== Given data ==
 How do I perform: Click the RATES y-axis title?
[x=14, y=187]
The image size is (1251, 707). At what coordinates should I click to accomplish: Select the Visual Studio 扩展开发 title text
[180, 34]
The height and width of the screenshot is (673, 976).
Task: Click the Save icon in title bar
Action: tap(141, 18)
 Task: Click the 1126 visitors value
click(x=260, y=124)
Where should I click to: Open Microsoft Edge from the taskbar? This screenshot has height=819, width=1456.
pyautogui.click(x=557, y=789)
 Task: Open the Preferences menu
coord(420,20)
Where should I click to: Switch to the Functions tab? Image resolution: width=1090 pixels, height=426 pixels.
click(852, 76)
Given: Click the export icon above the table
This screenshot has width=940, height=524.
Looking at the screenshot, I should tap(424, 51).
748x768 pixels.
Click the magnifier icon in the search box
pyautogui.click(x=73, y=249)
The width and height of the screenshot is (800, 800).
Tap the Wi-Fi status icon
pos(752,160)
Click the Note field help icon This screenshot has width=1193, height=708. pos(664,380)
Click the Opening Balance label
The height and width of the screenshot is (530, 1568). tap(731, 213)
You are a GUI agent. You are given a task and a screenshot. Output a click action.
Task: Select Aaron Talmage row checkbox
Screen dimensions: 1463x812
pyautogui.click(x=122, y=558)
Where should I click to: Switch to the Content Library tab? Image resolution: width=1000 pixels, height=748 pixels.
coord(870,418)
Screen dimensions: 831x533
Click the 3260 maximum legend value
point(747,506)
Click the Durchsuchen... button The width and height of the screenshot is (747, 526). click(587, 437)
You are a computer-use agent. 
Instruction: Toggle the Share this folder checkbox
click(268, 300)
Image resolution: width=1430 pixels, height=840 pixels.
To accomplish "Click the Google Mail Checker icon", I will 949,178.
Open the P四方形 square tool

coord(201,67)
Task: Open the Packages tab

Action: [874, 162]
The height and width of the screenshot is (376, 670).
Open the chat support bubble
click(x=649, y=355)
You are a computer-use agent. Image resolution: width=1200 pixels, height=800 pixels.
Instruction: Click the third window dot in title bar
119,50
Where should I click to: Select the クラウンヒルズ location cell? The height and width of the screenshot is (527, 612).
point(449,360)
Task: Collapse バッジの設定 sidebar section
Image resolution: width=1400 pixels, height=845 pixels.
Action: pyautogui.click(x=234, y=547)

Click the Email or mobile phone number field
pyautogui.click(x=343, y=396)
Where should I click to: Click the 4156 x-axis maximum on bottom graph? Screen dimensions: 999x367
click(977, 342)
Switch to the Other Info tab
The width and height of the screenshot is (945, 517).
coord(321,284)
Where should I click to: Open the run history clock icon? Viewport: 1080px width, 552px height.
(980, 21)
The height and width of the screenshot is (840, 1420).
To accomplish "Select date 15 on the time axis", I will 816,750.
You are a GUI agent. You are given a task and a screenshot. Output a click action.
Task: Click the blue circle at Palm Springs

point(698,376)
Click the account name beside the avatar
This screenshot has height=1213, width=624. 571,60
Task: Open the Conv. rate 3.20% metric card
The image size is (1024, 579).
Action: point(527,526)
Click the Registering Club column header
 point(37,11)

== Required work ==
Filter the listing above, copying every line that contains the word "icon".

== The reply ==
Task: Click the Save icon in title bar
Given: Click the export icon above the table
Click the magnifier icon in the search box
Tap the Wi-Fi status icon
Click the Note field help icon This screenshot has width=1193, height=708. pos(664,380)
To accomplish "Click the Google Mail Checker icon", I will 949,178.
Where should I click to: Open the run history clock icon? Viewport: 1080px width, 552px height.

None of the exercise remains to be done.